## Problem to solve:
Exactly reproduce all the records, keeping pictures out of the copy.

* * * * * * * * *

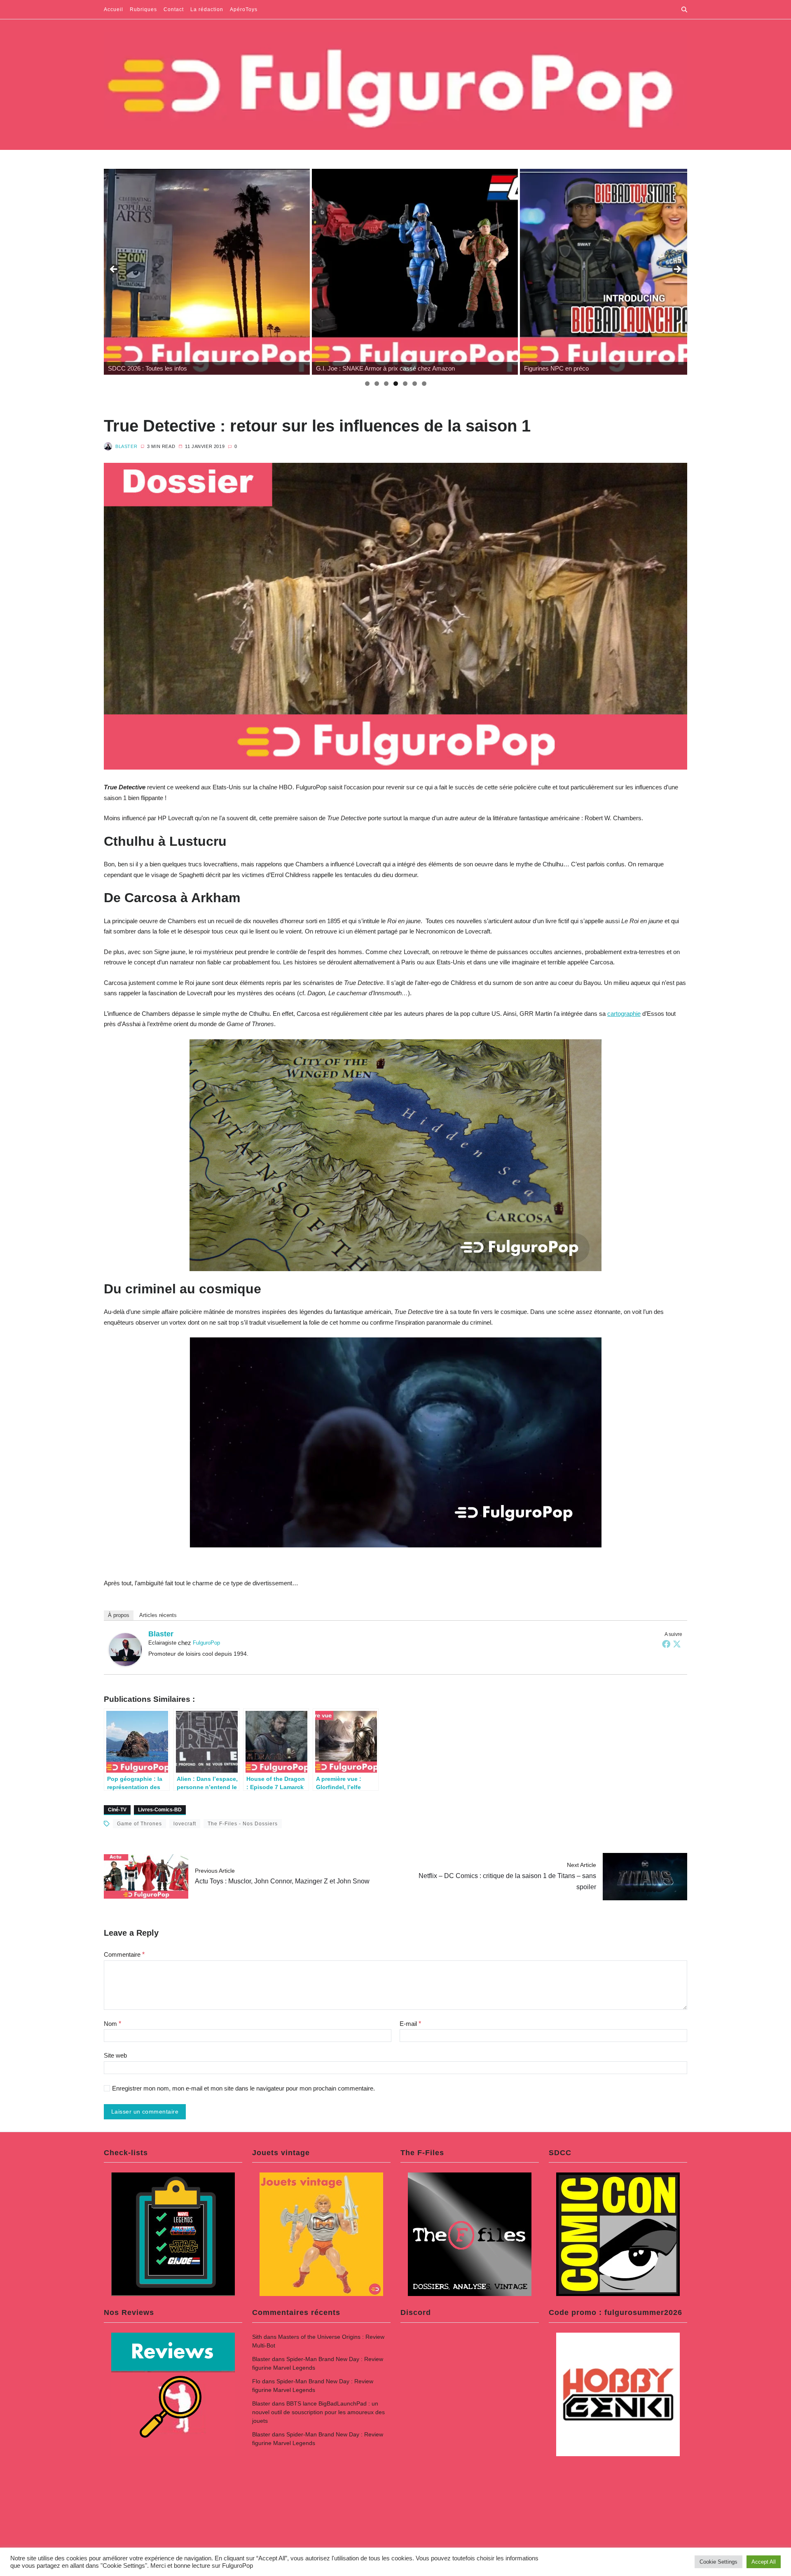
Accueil (113, 9)
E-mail (410, 2023)
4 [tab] (395, 383)
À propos (118, 1615)
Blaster (126, 446)
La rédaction (206, 9)
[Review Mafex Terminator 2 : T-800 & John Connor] (623, 272)
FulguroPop (206, 1643)
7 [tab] (424, 383)
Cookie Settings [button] (718, 2562)
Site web (115, 2055)
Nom (112, 2023)
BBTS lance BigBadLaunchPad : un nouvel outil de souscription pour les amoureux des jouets (318, 2412)
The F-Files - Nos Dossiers (243, 1824)
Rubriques (143, 9)
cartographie (624, 1013)
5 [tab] (405, 383)
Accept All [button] (763, 2562)
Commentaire (124, 1954)
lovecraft (184, 1824)
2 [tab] (376, 383)
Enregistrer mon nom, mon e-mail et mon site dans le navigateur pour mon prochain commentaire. (243, 2088)
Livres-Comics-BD (160, 1810)
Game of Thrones (139, 1824)
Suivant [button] (677, 270)
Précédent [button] (114, 270)
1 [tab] (367, 383)
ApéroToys (243, 9)
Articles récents (158, 1615)
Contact (174, 9)
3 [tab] (386, 383)
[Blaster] (125, 1649)
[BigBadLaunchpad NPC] (415, 272)
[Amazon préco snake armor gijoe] (207, 272)
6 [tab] (414, 383)
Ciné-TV (117, 1810)
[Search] (684, 9)
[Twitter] (677, 1644)
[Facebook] (666, 1644)
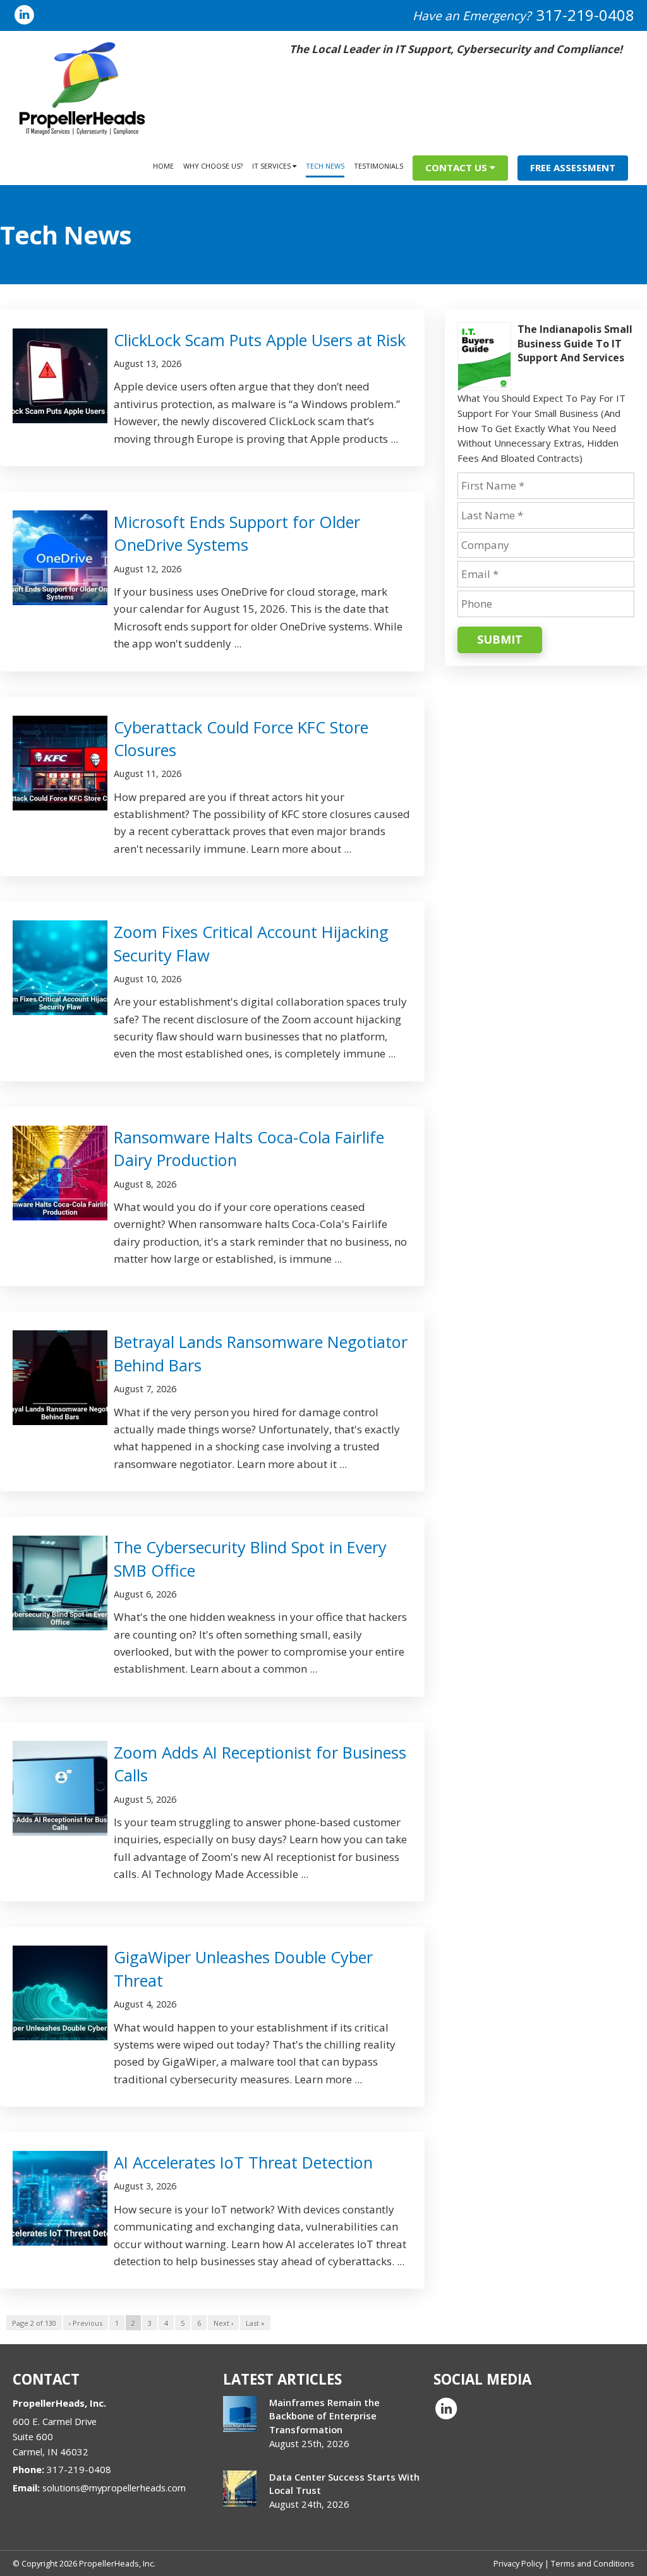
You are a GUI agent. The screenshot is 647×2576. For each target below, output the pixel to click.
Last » (255, 2323)
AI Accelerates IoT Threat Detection (243, 2162)
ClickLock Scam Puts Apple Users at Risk (260, 340)
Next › (223, 2323)
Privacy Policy (518, 2563)
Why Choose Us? (213, 166)
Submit (500, 639)
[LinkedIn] (24, 13)
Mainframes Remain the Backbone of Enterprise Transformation (324, 2415)
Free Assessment (572, 167)
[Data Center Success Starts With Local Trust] (240, 2489)
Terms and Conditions (592, 2563)
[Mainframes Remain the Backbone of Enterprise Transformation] (240, 2414)
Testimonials (378, 166)
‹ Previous (85, 2323)
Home (163, 166)
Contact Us (457, 167)
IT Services (272, 166)
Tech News (325, 166)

* * * * * * * * *

## Answer section:
Accueil (113, 9)
E-mail (410, 2023)
4 [tab] (395, 383)
À propos (118, 1615)
Blaster (126, 446)
La rédaction (206, 9)
[Review Mafex Terminator 2 : T-800 & John Connor] (623, 272)
FulguroPop (206, 1643)
7 [tab] (424, 383)
Cookie Settings [button] (718, 2562)
Site web (115, 2055)
Nom (112, 2023)
BBTS lance BigBadLaunchPad : un nouvel outil de souscription pour les amoureux des jouets (318, 2412)
The F-Files - Nos Dossiers (243, 1824)
Rubriques (143, 9)
cartographie (624, 1013)
5 [tab] (405, 383)
Accept All [button] (763, 2562)
Commentaire (124, 1954)
lovecraft (184, 1824)
2 [tab] (376, 383)
Enregistrer mon nom, mon e-mail et mon site dans le navigateur pour mon prochain commentaire. (243, 2088)
Livres-Comics-BD (160, 1810)
Game of Thrones (139, 1824)
Suivant [button] (677, 270)
Précédent [button] (114, 270)
1 [tab] (367, 383)
ApéroToys (243, 9)
Articles récents (158, 1615)
Contact (174, 9)
3 [tab] (386, 383)
[Blaster] (125, 1649)
[BigBadLaunchpad NPC] (415, 272)
[Amazon préco snake armor gijoe] (207, 272)
6 [tab] (414, 383)
Ciné-TV (117, 1810)
[Search] (684, 9)
[Twitter] (677, 1644)
[Facebook] (666, 1644)
You are a GUI agent. The screenshot is 647×2576. For each target below, output the pixel to click.
Last » (255, 2323)
AI Accelerates IoT Threat Detection (243, 2162)
ClickLock Scam Puts Apple Users at Risk (260, 340)
Next › (223, 2323)
Privacy Policy (518, 2563)
Why Choose Us? (213, 166)
Submit (500, 639)
[LinkedIn] (24, 13)
Mainframes Remain the Backbone of Enterprise Transformation (324, 2415)
Free Assessment (572, 167)
[Data Center Success Starts With Local Trust] (240, 2489)
Terms and Conditions (592, 2563)
[Mainframes Remain the Backbone of Enterprise Transformation] (240, 2414)
Testimonials (378, 166)
‹ Previous (85, 2323)
Home (163, 166)
Contact Us (457, 167)
IT Services (272, 166)
Tech News (325, 166)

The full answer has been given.